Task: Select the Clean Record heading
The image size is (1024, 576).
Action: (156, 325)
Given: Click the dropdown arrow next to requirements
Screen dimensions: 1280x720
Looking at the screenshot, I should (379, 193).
★ ★ ★ ★ ★ ★ ★
*Your instructions*: Please copy these lines word for word.

*Problem solution*:
Task: Select the Clean Record heading
The image size is (1024, 576).
Action: (156, 325)
Given: Click the dropdown arrow next to requirements
Screen dimensions: 1280x720
Looking at the screenshot, I should (379, 193).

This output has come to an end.